There is a story about a king who had been sitting on his throne ever since people learned how to speak. He was a beautiful youth who never grew grey. His subjects loved him. They memorized all that he said to his children and carved it into the walls of their houses.   It happened that the king grew vain. He sat among his guards, listlessly reiterating his hallucinations. He listened to no one except his freeloading entourage. One of his subjects said to him once, as he peered down from his high tower: “Wake up my liege.” The king chopped off his tongue and threw him in a deep dungeon.  Other kings who were expanding the boundaries of their kingdoms attacked him one night when he was drunk his royal bed. They divided his blood and his kingdom amongst themselves and left him a heap of skin and bone.  How terrifying time is! It seems that after all that glory, no mention of him will remain in the future.  From time to time his ghost screams: “My kingdom…my kingdom,” but his voice is lost in the noise of the world.  (Spacious Graves, 1999)

*

Against Poetry

By Emad Abu Saleh

Translated by Huda Fakhreddine

-Give me a cigarette  *There you go. -Who are you? *A poet. -Why do you sit in the garden? *I’m waiting for poetry. -It doesn’t live here. *Do you know where? -The dumpster.  *How? -When two hungry people find one whole apple that has slipped from under a happy family’s teeth.  *Do they eat it together? -There were going to split it but suddenly a blade gleamed from the same house and ended the conflict  in favor of one mouth.  *Does it live anywhere else? -The slaughterhouse. When the arm of a saint tumbles  and wraps around a whore in a sincere reconciliation that comes too late. *Are you a poet? -I was. *Not anymore? -It lured me and then abandoned me.  *Why do you sit in the garden? -To advise the children. *What do you say to them? -Beware of it. It sometimes hides in candy. *And to young poets? -You still have a chance to escape. It will turn you into dogs panting in its footsteps. Write novels instead. 

*

Zaynab

By Emad Abu Saleh

Translated by Huda Fakhreddine

My mother tells me: “If I die, Don’t bury me at night.”   I’ve gotten used to her terrorizing me since I was a child. In the morning she tells me: “I will die in the evening.” In the evening, she tells me: “Tomorrow, I die.”   This Zaynab,  for those who don’t know,  is a room of tears,  a sack of pain, a store of darkness,  a box of sorrows.   If only she’d die,  and have mercy on me If only I’d die, and she’d have mercy on me.   But why does she  keep asking me to bury her in daylight?   Does she plan to raise chicken in her grave? Will she plant a tree in it? Does she think the sun will  shine for her there?   What does she want with light, anyway, after she has become completely blind, after the flies of time have eaten away the honey of her eyes?   If I weren’t certain that she can’t even  write her name, I’d think that she’d read Lorca.   He too used to say: “If I die, leave the balcony open.”   (He was Asleep when the Revolution Came, 2015)

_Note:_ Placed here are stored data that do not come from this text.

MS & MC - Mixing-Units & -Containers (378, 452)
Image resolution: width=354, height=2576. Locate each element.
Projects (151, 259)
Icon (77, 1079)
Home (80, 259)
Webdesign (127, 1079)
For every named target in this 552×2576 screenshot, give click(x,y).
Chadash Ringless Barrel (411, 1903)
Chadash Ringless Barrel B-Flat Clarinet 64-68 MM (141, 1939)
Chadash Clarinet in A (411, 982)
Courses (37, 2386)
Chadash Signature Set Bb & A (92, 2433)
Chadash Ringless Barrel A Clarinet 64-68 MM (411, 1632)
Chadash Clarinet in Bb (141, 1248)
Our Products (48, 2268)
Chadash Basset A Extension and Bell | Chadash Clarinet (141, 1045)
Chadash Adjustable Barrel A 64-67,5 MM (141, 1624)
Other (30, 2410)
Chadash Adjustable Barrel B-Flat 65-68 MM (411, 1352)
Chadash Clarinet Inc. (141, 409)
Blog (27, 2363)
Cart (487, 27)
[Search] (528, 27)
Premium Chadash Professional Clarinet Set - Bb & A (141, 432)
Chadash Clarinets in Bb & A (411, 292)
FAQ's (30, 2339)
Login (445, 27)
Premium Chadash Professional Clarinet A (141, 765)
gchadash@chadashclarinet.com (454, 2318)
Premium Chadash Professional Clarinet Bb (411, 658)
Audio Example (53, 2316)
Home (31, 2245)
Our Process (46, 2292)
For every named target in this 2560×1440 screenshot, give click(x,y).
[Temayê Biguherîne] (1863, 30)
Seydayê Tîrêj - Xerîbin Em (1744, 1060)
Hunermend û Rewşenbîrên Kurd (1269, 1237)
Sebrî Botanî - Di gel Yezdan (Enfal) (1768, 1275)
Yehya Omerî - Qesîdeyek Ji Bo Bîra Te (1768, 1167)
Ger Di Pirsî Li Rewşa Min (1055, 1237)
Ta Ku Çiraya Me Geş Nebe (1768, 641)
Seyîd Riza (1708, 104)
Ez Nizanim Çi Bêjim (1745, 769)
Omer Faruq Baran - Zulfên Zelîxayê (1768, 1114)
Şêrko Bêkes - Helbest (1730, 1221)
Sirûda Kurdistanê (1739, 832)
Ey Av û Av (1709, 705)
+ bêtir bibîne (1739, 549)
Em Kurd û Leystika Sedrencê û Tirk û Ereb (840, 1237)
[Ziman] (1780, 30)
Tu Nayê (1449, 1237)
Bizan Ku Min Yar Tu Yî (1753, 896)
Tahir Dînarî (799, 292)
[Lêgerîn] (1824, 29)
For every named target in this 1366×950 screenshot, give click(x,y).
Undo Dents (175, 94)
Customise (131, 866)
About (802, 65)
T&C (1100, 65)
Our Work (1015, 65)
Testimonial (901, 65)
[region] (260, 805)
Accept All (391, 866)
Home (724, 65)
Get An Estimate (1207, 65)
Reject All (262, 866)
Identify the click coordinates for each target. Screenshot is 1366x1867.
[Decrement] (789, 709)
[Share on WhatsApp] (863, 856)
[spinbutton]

Emad Abu Saleh’s (b. 1967) first poetry collection Matters Already Decided was published in 1995. His poetic career has thus far been unusual, idiosyncratic, and punctuated by periods of self-imposed silence. His self-publish works are only privately circulated, even after he has established himself as one of the prominent prose poets of his generation. For more see “Poets of the nineties: poetry against poetry.”

Huda Fakhreddine is Associate professor of Arabic literature at the University of Pennsylvania. Her book The Arabic Prose Poem: Poetic Theory and Practice is forthcoming from Edinburgh University Press in March 2021.